ACTIONS TO TAKE >>
1. Rewrite the paragraph of the graph-sampling passage that begins "Our research proposes a novel tweak" as a short bulleted list that keeps its main facts.
2. Summarize the graph-sampling passage in two sentences.

PASSAGE SHOWN >>
Our research proposes a novel tweak to both of these methods. While is it true that learning the degree of all vertices in a graph is typically not possible, learning the degrees of a few selected vertices is often not only possible, but trivial. In both RN and RE, two vertices are isolated before one is ultimately selected. If we learn the degrees of the two vertices, we can select the one of higher degree, thereby correcting for specific limitations in the sampling methods. We call these methods “inclusive random sampling”, specifically “inclusive random neighbor” or IRN, and “inclusive random edge” or IRE.

RECORDED DATA >>
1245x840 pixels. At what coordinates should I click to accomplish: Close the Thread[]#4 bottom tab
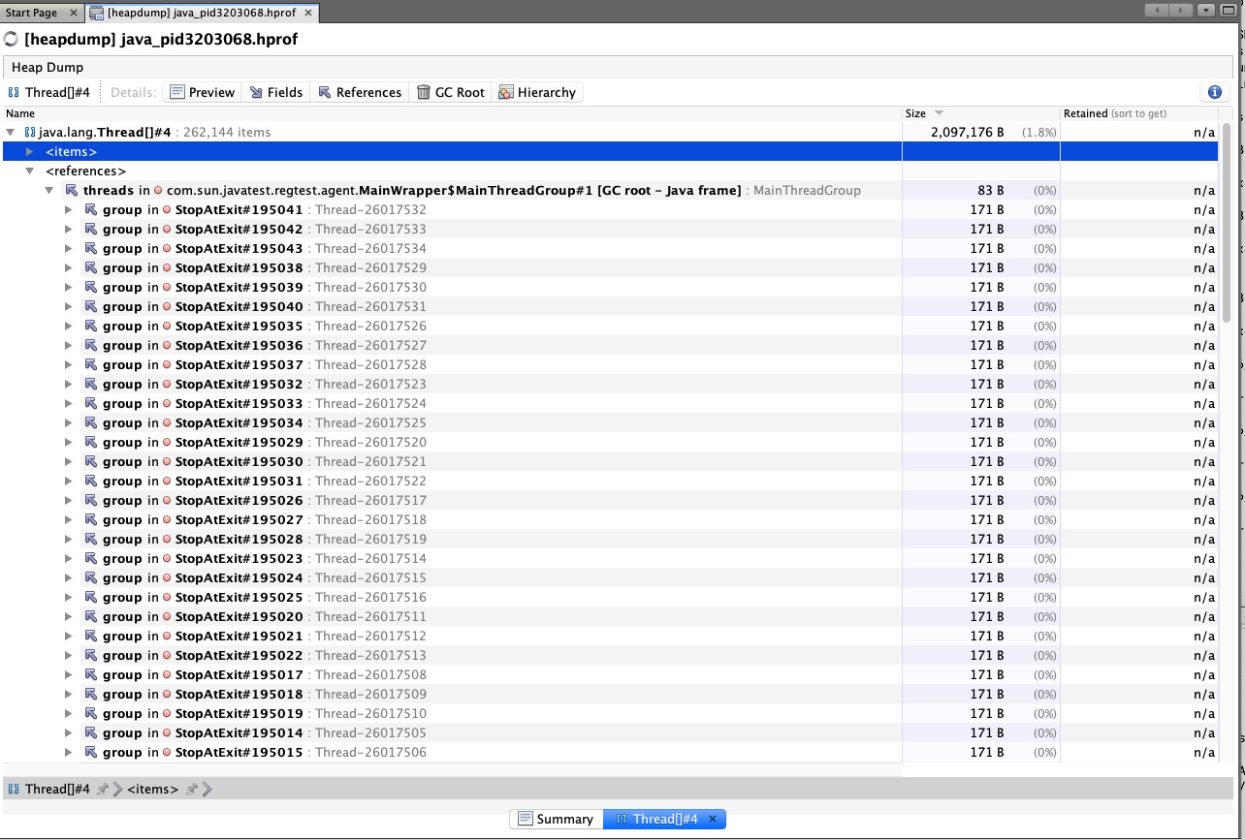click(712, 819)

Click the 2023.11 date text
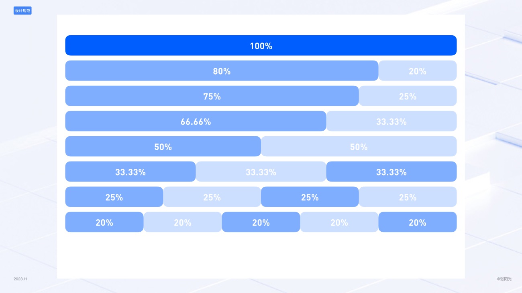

TASK RESULTS >>
1.
- The research proposes a change to two sampling methods, RN and RE.
- Learning the degree of every vertex in a graph is usually not possible, but learning the degrees of a few selected vertices is often trivial.
- Both RN and RE isolate two vertices before selecting one.
- Learning the degrees of those two vertices allows selecting the one with higher degree, which corrects for specific limitations in the methods.
- The modified methods are called "inclusive random sampling": "inclusive random neighbor" (IRN) and "inclusive random edge" (IRE).

2. The research modifies the RN and RE sampling methods, which both isolate two vertices before choosing one, by learning those two vertices' degrees and picking the one with the higher degree. This is feasible because the degrees of a few selected vertices are often easy to learn, and the resulting methods are called inclusive random neighbor (IRN) and inclusive random edge (IRE).